What do you do to effectively kick off your group events? Any ideas you’d like to add? Any of the above you plan to try? Add Your Comments below to share your questions, feedback, or experience on this topic.

Comments

  1. Barb says:

    I ask participants to break into small groups (or if there’s time, stay in the large group) and share their name, their workplace, their position and one thing they did well recently.

    If the group is to be together only once, I limit the scope of the “did well” to the topic of the meeting or training. For example, for a healthcare meeting, participants might share “I organized a wellness fair and 90% of our employees participated,” or “I had a long overdue conversation with my coworker about hospital-acquired infections, and now she washes her hands consistently.” This gives each participant a chance to shine right away.
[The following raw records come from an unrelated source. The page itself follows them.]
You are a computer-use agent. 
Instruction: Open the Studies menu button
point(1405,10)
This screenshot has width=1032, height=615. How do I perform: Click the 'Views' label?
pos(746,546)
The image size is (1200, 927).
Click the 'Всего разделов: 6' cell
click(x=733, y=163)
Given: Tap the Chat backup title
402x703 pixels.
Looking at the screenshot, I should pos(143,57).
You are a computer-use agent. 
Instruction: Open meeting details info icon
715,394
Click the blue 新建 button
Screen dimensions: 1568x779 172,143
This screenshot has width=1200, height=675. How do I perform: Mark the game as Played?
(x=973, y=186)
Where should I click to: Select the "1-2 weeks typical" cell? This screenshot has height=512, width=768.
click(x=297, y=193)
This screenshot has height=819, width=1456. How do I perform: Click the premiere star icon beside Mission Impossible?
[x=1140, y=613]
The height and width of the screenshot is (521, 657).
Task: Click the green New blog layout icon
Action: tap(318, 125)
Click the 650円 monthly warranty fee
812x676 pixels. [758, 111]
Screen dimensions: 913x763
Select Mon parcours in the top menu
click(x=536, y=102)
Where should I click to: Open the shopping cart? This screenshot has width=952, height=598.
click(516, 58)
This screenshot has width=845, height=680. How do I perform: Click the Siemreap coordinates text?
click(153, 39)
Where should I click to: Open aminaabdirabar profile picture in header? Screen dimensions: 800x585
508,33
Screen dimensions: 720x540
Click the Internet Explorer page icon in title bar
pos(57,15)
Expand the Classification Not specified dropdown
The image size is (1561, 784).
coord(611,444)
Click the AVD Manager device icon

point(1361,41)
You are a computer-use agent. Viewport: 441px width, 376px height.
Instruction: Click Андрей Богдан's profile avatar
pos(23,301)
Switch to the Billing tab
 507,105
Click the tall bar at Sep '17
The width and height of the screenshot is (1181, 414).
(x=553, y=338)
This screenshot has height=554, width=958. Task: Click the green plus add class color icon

    If the group will be collaborating in the future or if networking is part of the purpose of the meeting, I broaden the topic to anything a person did well. For example, “I golf, and I shot under par on all 18 holes for the first time,” or “I quit smoking,” or I took my kids on a surprise vacation and they loved it.” This information about hobbies and values helps participants to begin conversations and build relationships.

  2. Hamdiah says:

    I take squeaky plastic/rubber toys with me (ducks, frogs, balls etc). Just squeaking these creates laughter in the room, whilst many actually begin sharing their childhood tricks with toys:) I put these in a basket and have participants take one as they walk in. I sometimes bring fresh fruits in a basket.
    these little things helps in creating a positive mood. Cartoon clips from the newspaper also works.
    You can create many variations depending on the group/industry etc. I often find I am able to link these little fun stuff to the topic or use these as metaphors.